The service also issues regular content that answers frequently asked nutrition questions around nutrition facts, debunks dietary misconceptions, and provides tips to get fussy eaters to eat, as a few examples. The service also has a live chat functionality that allows consumers to chat with Nestle nutrition experts.
To market the new online service platform, Nestlé India teamed up with marketing services company McCann World Group to create slice-of-life television commercials showcasing how AskNestlé can be used by parents and grandparents alike. The company endorses these family-oriented narratives as being duly representative of traditional Indian food cultures, while demystifying the science behind nutrition for all generations.
The AI revolution is heating up the “digiceuticals” space
Personalized nutritional planning, particularly in the “digiceuticals” sphere, have been an emergent trend coming into fruition over the last few years. Increasingly, leading companies are launching mobile platforms to be used in conjunction with their products, which assist consumers with planning, achieving and sustaining their health and nutritional benchmarks. When synergized with AI, these technologies can prove to be highly attractive to health-conscious, digital-savvy consumers of all ages, who prioritize functionality and efficiency.
Spanish nutraceuticals specialist Monteloeder coined the term “digiceuticals” in 2016, through the release of its AI-powered mobile application, offering the capacity to calculate a “UV budget” for users based on weather information, users’ skin type and amount of NutroxSun oral skincare product ingested.
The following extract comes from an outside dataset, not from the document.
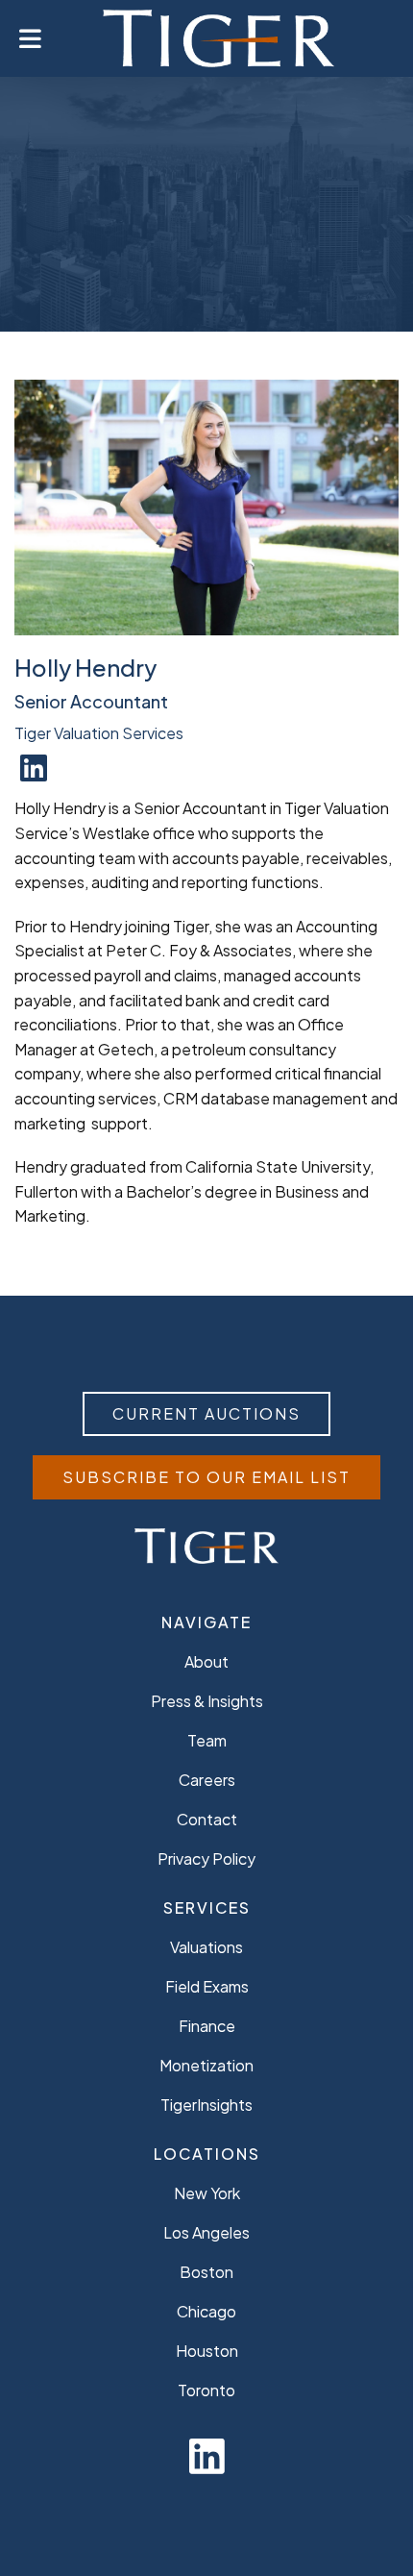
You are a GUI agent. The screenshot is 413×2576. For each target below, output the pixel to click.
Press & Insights (207, 1701)
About (206, 1661)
And in March, Dutch health and nutrition company DSM, together with digital health company Mixfit, launched Mixfit's Intelligent Nutrition Assistant (Mina) - an AI solution that dispenses beverages containing a customized mix of vitamins and minerals according to a person's genetic makeup, diet, lifestyle and health goals.
Last year at the Newtrition X. summit in 2018, NutritionInsight caught up with experts in the field of personalized nutrition – dubbed the “nutrition revolution” – who re-affirmed that digiceutical platforms are a pathway to building consumer trust. “They [technology companies] will bridge the gap between food, nutrition advice and tools/app companies to create a proper service. From that service onward, there can be a variety of ways how consumers can be presented with the service,” summit speaker Jo Goossens from shiftN tells NutritionInsight.